Extracted entries:
^^^^^^^^

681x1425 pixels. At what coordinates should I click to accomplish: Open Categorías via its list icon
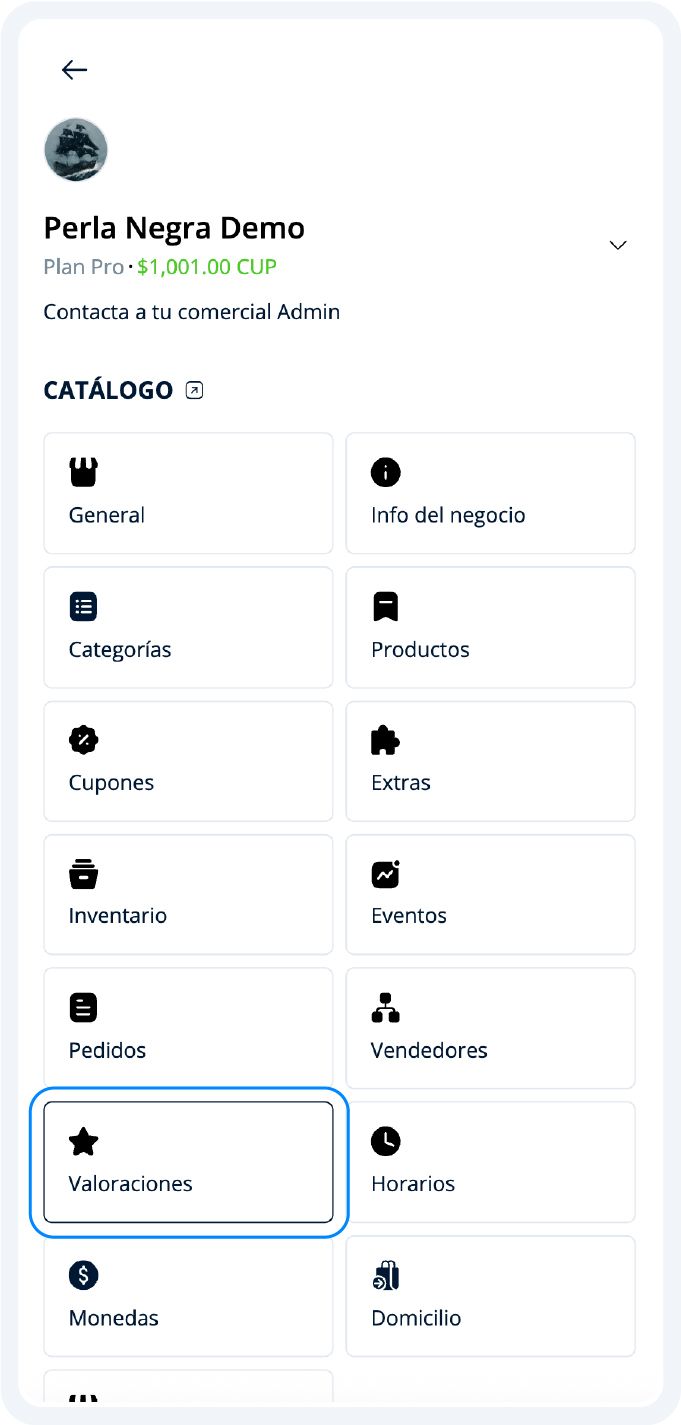(x=84, y=606)
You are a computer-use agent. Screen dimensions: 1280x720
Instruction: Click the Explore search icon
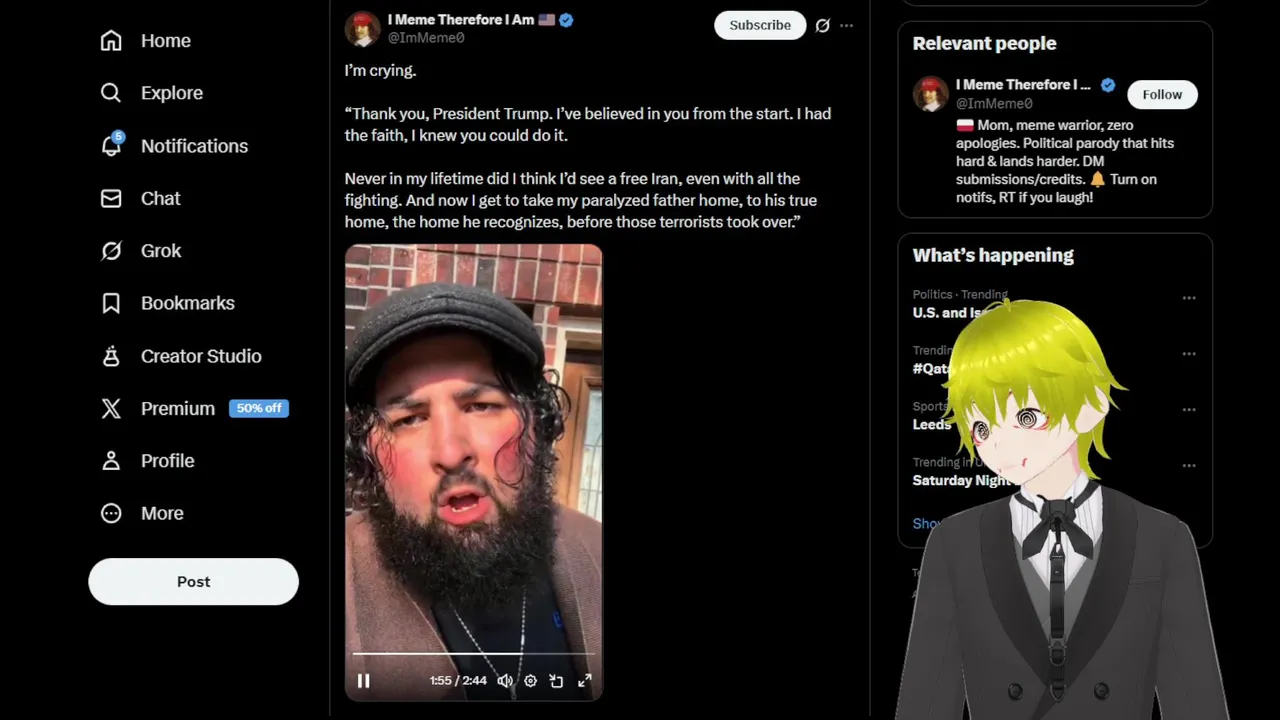click(111, 93)
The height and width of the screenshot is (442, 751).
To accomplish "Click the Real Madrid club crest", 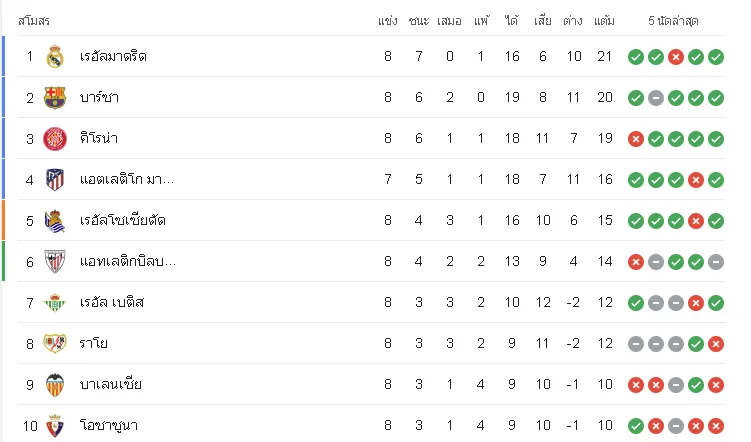I will [x=55, y=57].
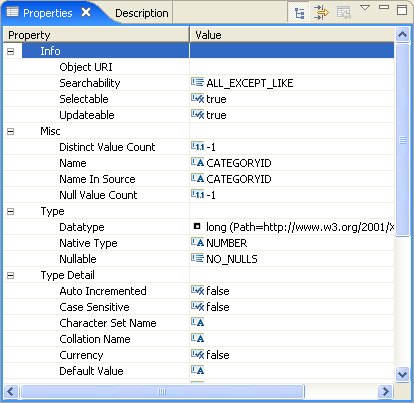Click the enumeration icon beside NO_NULLS
This screenshot has height=403, width=414.
[197, 258]
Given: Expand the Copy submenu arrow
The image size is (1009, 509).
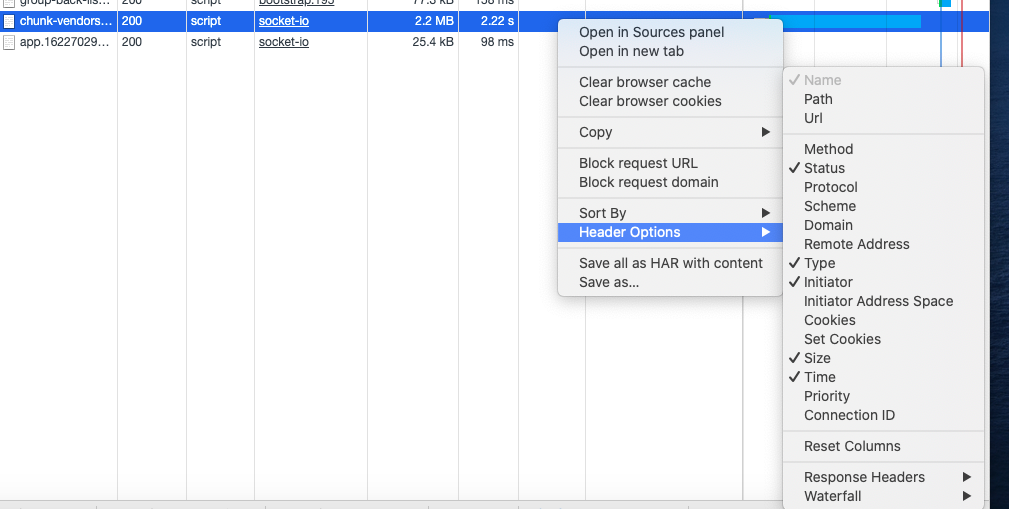Looking at the screenshot, I should tap(766, 132).
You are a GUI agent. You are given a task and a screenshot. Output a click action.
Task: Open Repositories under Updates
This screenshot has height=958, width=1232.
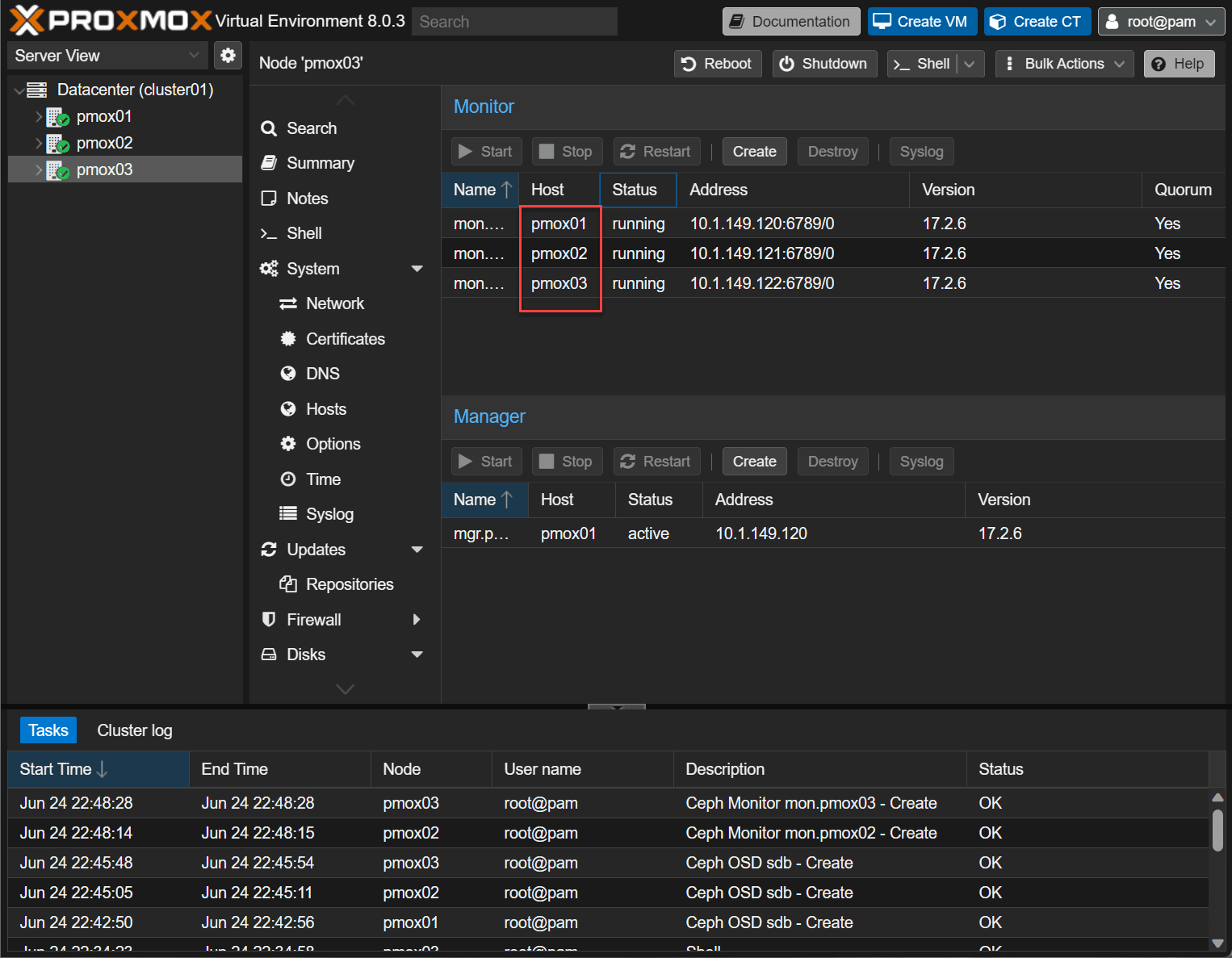coord(349,584)
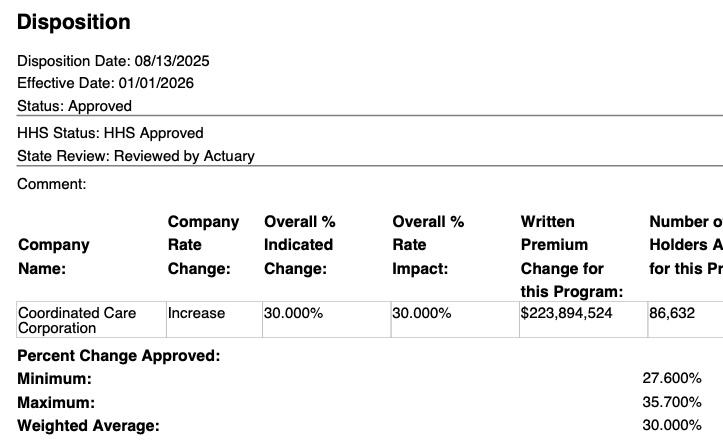Select the Written Premium Change column header

(x=571, y=256)
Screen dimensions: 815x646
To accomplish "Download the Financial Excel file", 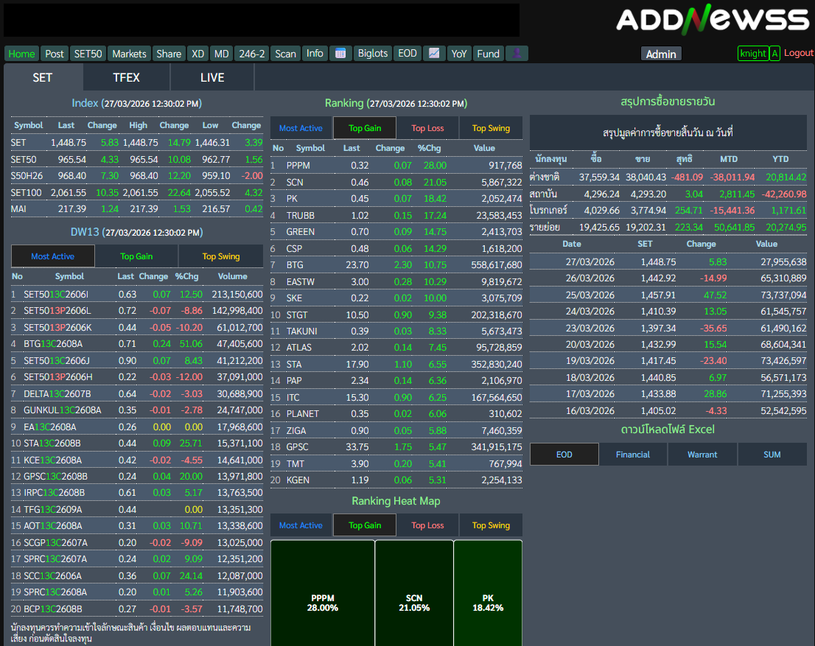I will point(632,454).
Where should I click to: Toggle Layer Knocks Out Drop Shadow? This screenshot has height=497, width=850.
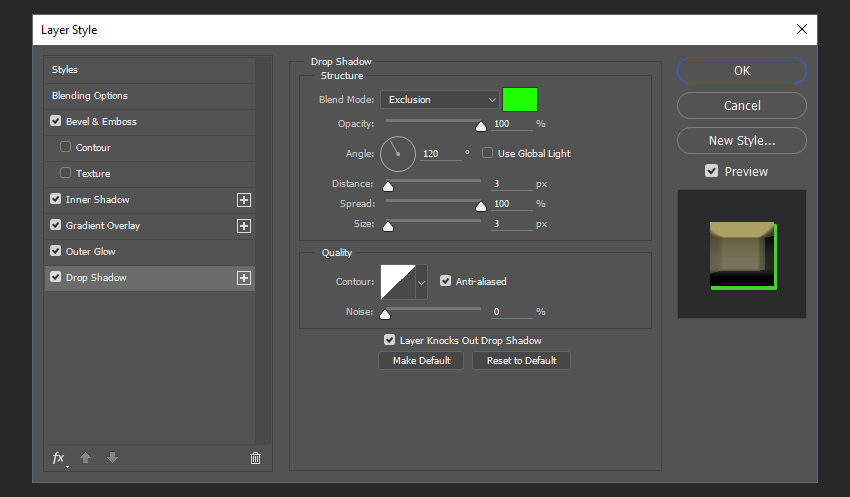point(390,340)
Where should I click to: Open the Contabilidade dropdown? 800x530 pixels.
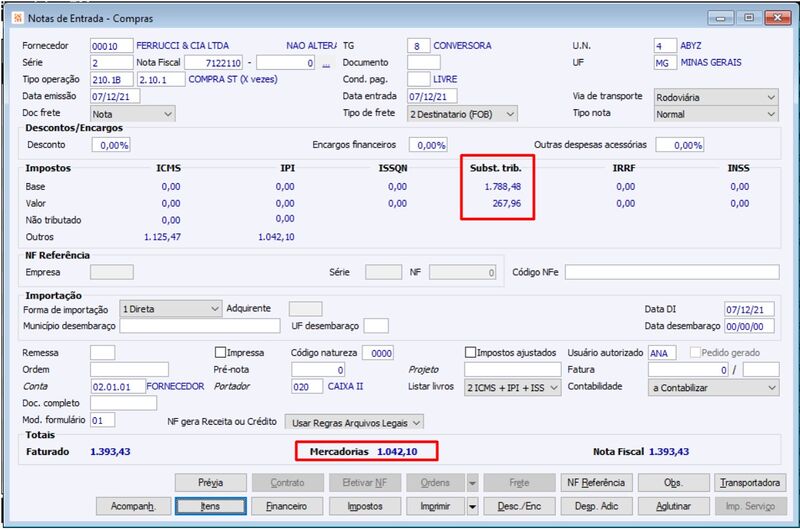(713, 388)
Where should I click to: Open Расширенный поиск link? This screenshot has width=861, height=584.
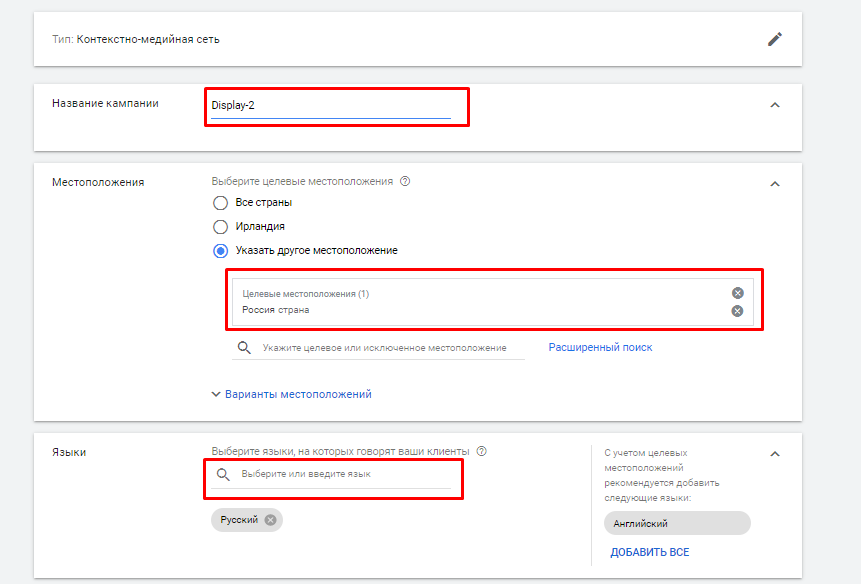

^^^^^^^^

Goal of the exercise:
Return, from the entries, each line that holds "agent".

Exercise response:
You are a computer-use agent. Screen dimensions: 1280x720
You are a GUI agent. You are given a task and a screenshot. Output a click action.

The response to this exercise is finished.